# I&d scrotal and perineal abscess



## nabernhardt (Nov 15, 2011)

I am asking please for suggestions on how to code this procedure.
I honestly not even sure what to use. Thanks

PROCEDURE: With the patient under good laryngeal mask airway anesthesia, he was placed in lithotomy position where the entire perineal area was prepped with Betadine and then draped under buttocks. The perirectal abscess on the right side was incised with approximately a 2 inch incision. This was probed deep until bloody and brown tinged, foul smelling fluid was retrieved.This was palpated with a fingertip and appeared to extend posteriorly to the posterior anal canal and then anteriorly along the right side well to the perineum. A counter incision was made in the right base of the hemiscrotum and these two areas were connected. The entire pocket of purulent
fluid was felt to contain several cups of this fluid and the surrounding cellulitis was noted to be significant. The wounds were connected by palpation and fingertip dissection and then a Penrose drain was placed through the two wounds and secured externally with interrupted silk sutures.

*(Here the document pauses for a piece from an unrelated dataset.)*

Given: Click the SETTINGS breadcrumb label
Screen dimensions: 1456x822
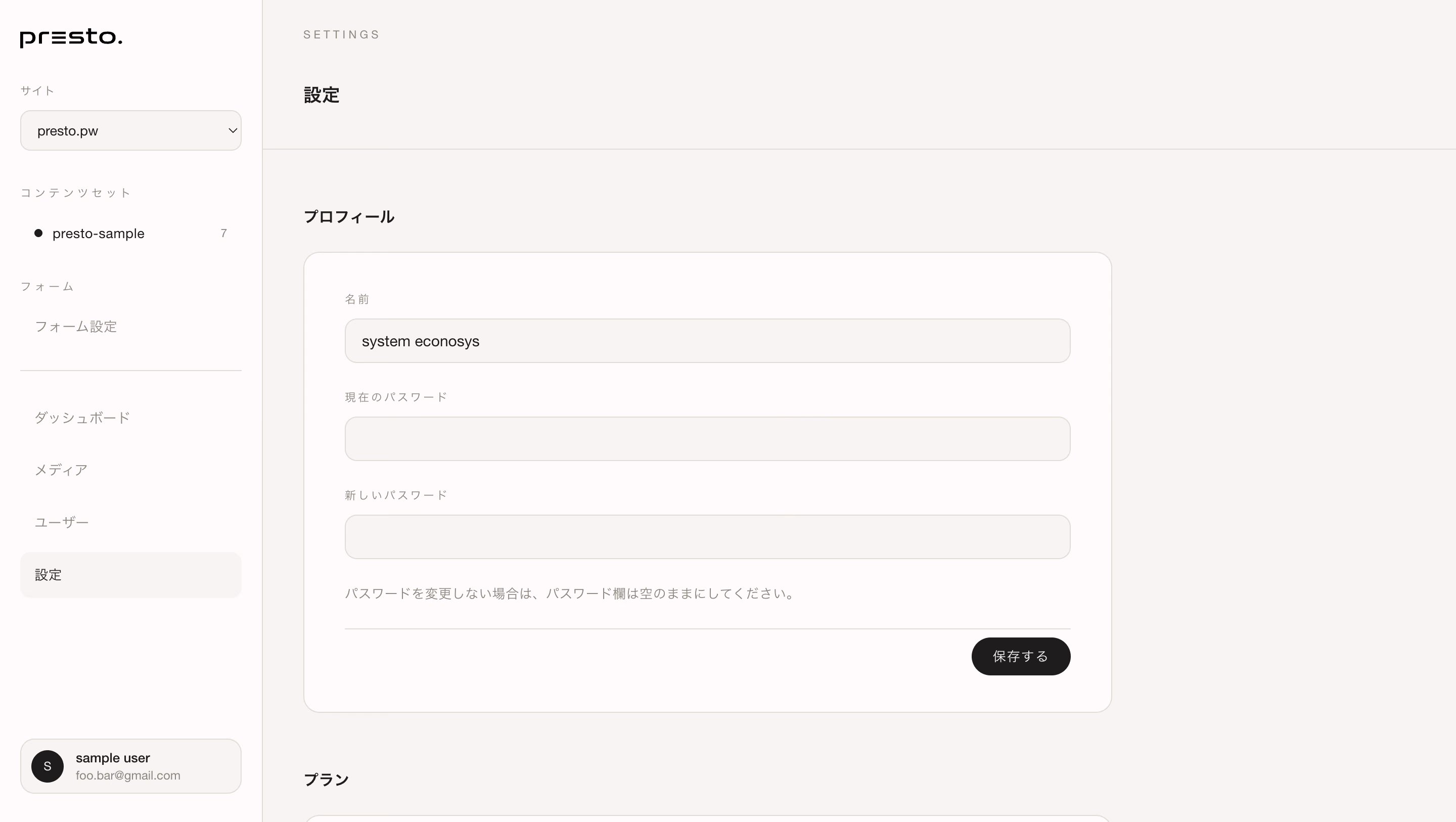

The wound was irrigated with vigorous irrigant in an attempt to flush out as much infectious process as
could be removed. Cultures had been taken prior to flushing.


----------



## nrichard (Nov 15, 2011)

*I would use the following:*

46040 I&D, perirectal abscess, and 54700-51 I&D scrotal space.


----------



## nabernhardt (Nov 15, 2011)

thank you so much.


----------